Thermo-Chemical Solar
Score another one for MIT. A group of researchers there has figured out how to capture solar energy in the configuration of certain molecules—fulvalene diruthenium is currently doing the trick—storing the heat in the form of a fuel, which can then be moved, transported, or carried around, and released anywhere, anytime. Researchers describe it as a rechargeable heat battery that can repeatedly store and release heat gathered from sunlight. The released heat can reach 392 degrees Fahrenheit, which is plenty hot enough to boil water and spin a turbine. As of now, the rarity and cost of the element ruthenium is keeping the technology from spreading, but there’s confidence that more abundant and cheaper replacements can be found.
Batteries
You know that batteries store electricity. And you’ve probably noticed that they aren’t yet capable of keeping even your MacBook running for more than five hours. In fact, there are projects under way right now to develop grid-scaled batteries capable of holding 32 megawatt-hours’ worth of juice (that’s enough to keep a lightbulb burning nonstop for nearly four years).
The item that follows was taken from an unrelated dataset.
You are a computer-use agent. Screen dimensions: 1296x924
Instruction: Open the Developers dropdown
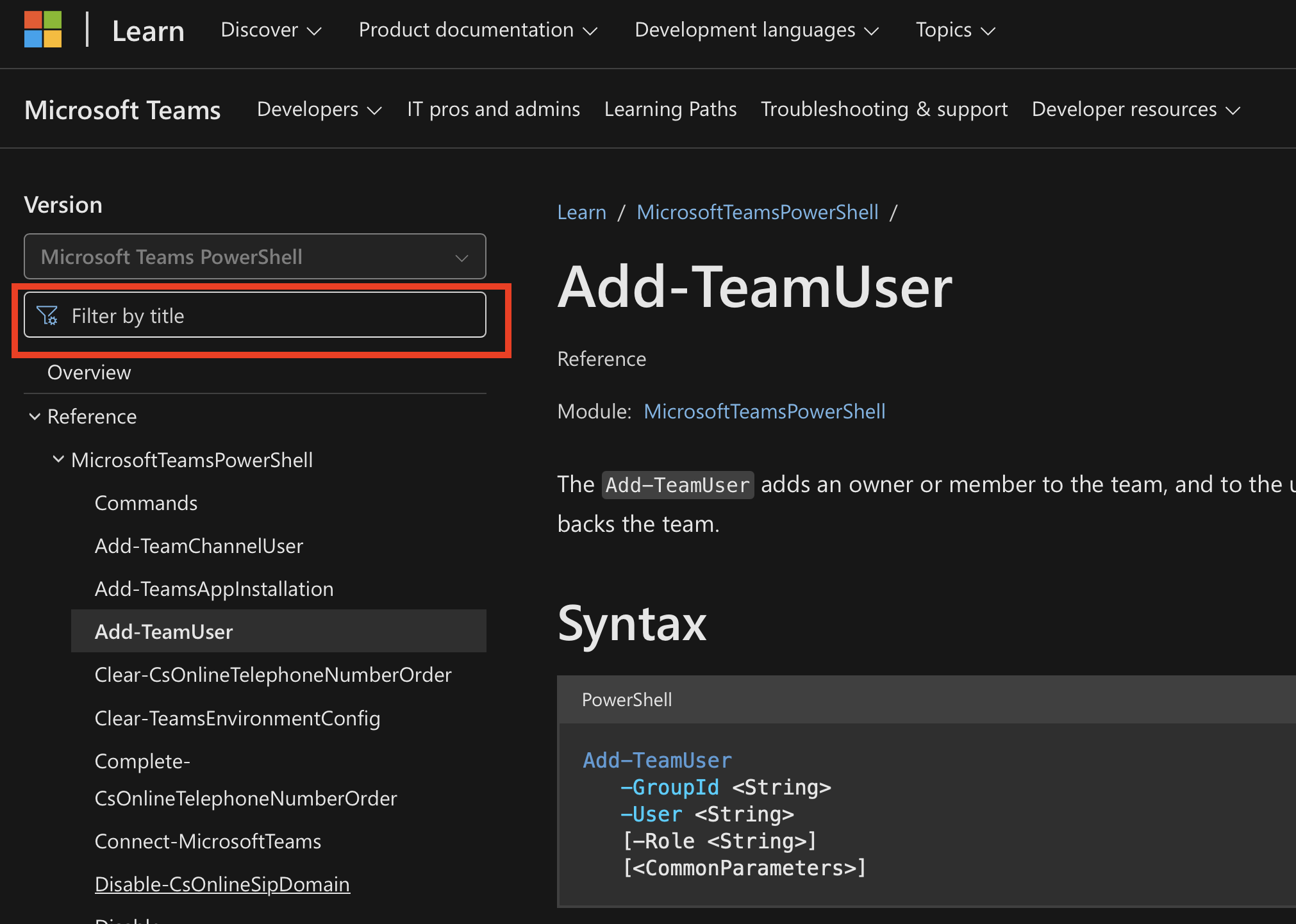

The lithium-ion battery is the most talked about for massive, grid-stabilizing storage, but there are plenty of other players in the battery battle, including highly efficient sodium-sulfur, nickel-hydrogen, and vanadium.
Flywheels
Flywheel technology is well known. It involves spinning a large mass on a magnetic bearing; the rotational energy is stored as inertia. But recently, some utilities have been advancing the technology to help balance electric loads from peak to off-peak hours. Each flywheel can be connected to a motor that either takes current from the grid to spin the wheel faster or takes momentum from the wheel and converts it into electricity that flows back into the grid. When supply is high—say, at a wind farm at night—the wheels will spin faster, but when demand rises, the energy from the wheels can be sucked back into the grid.